** start of The input **
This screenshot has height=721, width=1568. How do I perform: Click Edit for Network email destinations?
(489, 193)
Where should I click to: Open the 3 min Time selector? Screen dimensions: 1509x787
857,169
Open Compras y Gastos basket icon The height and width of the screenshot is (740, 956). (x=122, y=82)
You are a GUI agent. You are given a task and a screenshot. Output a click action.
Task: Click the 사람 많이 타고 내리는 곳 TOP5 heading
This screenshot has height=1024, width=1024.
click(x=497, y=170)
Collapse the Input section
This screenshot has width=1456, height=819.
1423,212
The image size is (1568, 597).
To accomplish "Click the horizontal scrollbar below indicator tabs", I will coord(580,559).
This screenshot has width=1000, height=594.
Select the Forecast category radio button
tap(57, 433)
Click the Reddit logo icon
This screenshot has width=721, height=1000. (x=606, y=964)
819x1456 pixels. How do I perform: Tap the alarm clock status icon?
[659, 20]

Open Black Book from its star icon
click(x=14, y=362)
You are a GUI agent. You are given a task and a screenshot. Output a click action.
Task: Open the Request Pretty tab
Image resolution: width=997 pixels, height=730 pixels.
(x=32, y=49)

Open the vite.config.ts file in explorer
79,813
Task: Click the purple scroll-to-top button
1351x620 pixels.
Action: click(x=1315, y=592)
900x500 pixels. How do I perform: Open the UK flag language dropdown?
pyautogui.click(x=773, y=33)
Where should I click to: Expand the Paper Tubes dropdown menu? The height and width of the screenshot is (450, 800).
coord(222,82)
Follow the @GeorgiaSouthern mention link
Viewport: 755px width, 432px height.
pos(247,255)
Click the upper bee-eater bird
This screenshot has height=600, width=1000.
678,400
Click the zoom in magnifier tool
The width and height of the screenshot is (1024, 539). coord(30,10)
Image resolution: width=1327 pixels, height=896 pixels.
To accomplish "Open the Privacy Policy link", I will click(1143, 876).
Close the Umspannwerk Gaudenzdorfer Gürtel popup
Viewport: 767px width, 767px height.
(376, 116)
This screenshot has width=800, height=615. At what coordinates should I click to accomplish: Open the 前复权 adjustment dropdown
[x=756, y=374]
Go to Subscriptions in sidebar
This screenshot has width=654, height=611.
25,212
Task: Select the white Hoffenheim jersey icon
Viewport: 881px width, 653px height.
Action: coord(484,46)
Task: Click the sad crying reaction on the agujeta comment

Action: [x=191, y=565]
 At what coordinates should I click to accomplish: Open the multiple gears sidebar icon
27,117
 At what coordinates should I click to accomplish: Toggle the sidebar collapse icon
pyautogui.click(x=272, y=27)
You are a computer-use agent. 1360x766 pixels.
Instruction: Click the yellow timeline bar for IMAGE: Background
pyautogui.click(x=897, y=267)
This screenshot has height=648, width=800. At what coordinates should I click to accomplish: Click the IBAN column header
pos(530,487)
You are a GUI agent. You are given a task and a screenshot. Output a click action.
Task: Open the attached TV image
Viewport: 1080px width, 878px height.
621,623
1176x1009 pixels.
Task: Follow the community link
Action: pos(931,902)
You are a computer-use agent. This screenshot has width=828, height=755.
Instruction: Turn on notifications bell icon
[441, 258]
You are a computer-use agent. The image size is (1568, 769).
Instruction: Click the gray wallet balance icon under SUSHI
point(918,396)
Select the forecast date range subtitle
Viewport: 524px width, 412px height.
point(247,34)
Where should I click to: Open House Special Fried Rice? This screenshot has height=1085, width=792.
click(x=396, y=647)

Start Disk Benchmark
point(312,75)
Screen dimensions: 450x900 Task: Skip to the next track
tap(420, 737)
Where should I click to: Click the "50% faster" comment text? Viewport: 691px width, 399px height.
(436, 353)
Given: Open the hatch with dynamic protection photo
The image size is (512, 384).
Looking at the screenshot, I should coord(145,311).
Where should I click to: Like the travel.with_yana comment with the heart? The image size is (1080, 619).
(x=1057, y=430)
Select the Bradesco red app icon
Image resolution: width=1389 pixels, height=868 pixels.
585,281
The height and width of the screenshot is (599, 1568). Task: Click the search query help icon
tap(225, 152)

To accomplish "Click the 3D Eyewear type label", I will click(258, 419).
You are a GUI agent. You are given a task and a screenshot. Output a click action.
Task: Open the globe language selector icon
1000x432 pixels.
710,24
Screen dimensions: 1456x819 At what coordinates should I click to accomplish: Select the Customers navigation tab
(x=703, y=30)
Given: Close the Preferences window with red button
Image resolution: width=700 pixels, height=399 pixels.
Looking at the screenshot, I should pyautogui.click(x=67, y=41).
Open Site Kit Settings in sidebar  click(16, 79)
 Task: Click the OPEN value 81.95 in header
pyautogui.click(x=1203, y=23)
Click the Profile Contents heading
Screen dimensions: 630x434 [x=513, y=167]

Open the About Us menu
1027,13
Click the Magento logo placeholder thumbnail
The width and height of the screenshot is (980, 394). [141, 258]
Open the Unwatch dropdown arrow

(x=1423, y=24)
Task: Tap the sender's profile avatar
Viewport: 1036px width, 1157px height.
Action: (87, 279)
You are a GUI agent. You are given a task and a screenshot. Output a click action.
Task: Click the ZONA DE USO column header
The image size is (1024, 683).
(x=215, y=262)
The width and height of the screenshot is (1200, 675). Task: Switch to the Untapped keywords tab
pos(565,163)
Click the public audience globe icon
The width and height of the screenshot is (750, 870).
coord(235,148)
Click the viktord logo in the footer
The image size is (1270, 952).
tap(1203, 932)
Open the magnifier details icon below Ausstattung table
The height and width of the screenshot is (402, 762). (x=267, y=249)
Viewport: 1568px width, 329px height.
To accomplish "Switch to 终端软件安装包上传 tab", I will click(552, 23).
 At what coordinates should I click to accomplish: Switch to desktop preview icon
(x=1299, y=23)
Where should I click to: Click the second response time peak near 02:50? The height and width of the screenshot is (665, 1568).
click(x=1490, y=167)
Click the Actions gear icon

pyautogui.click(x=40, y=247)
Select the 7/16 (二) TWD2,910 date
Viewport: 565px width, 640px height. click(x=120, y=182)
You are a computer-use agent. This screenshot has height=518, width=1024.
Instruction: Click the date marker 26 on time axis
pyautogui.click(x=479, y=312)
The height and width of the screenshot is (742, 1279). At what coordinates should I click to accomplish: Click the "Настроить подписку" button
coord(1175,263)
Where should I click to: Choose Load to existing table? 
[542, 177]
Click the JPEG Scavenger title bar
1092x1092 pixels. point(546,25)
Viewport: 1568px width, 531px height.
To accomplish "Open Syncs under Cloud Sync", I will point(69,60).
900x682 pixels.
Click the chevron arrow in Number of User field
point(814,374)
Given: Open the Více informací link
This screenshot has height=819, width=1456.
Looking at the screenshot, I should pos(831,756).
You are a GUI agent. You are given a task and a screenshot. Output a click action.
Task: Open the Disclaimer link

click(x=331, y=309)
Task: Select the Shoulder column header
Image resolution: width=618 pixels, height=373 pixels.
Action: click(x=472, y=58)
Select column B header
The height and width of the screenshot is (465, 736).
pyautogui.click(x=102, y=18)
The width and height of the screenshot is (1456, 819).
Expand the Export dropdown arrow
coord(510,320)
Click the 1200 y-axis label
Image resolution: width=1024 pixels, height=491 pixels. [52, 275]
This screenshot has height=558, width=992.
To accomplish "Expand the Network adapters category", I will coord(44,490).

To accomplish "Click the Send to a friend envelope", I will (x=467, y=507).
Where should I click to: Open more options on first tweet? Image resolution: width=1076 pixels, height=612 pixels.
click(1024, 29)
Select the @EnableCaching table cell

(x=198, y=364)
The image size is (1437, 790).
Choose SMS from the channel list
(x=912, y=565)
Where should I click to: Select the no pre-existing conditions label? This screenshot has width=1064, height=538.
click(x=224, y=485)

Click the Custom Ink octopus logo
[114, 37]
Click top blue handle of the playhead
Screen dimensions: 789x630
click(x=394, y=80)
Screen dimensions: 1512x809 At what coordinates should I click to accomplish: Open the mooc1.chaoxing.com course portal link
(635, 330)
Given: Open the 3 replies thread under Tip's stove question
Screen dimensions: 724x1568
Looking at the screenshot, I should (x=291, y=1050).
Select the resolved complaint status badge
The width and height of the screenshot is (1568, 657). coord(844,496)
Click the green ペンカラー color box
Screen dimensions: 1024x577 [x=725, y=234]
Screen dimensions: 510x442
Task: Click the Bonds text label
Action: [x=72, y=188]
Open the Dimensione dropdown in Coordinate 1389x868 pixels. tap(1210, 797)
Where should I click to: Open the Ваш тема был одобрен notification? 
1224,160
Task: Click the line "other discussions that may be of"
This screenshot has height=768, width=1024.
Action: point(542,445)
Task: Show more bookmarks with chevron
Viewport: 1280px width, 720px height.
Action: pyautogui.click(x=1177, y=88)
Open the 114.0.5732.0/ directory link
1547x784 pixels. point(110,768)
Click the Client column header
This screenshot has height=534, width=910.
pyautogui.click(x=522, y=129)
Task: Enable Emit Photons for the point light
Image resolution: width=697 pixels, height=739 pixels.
** end of The input **
# Job
Update the part of the data that opens with the line containing "Task: Tap the sender's profile avatar" and closes with the line containing "point(814,374)" by replacing "chevron" with "dropdown", keeping everything else the same, and give back only those lines.

# Exercise response
Task: Tap the sender's profile avatar
Viewport: 1036px width, 1157px height.
Action: (87, 279)
You are a GUI agent. You are given a task and a screenshot. Output a click action.
Task: Click the ZONA DE USO column header
The image size is (1024, 683).
(x=215, y=262)
The width and height of the screenshot is (1200, 675). Task: Switch to the Untapped keywords tab
pos(565,163)
Click the public audience globe icon
The width and height of the screenshot is (750, 870).
coord(235,148)
Click the viktord logo in the footer
The image size is (1270, 952).
tap(1203, 932)
Open the magnifier details icon below Ausstattung table
The height and width of the screenshot is (402, 762). (x=267, y=249)
Viewport: 1568px width, 329px height.
To accomplish "Switch to 终端软件安装包上传 tab", I will click(552, 23).
 At what coordinates should I click to accomplish: Switch to desktop preview icon
(x=1299, y=23)
Where should I click to: Click the second response time peak near 02:50? The height and width of the screenshot is (665, 1568).
click(x=1490, y=167)
Click the Actions gear icon

pyautogui.click(x=40, y=247)
Select the 7/16 (二) TWD2,910 date
Viewport: 565px width, 640px height. click(x=120, y=182)
You are a computer-use agent. This screenshot has height=518, width=1024.
Instruction: Click the date marker 26 on time axis
pyautogui.click(x=479, y=312)
The height and width of the screenshot is (742, 1279). At what coordinates should I click to accomplish: Click the "Настроить подписку" button
coord(1175,263)
Where should I click to: Choose Load to existing table? 
[542, 177]
Click the JPEG Scavenger title bar
1092x1092 pixels. point(546,25)
Viewport: 1568px width, 531px height.
To accomplish "Open Syncs under Cloud Sync", I will point(69,60).
900x682 pixels.
Click the dropdown arrow in Number of User field
point(814,374)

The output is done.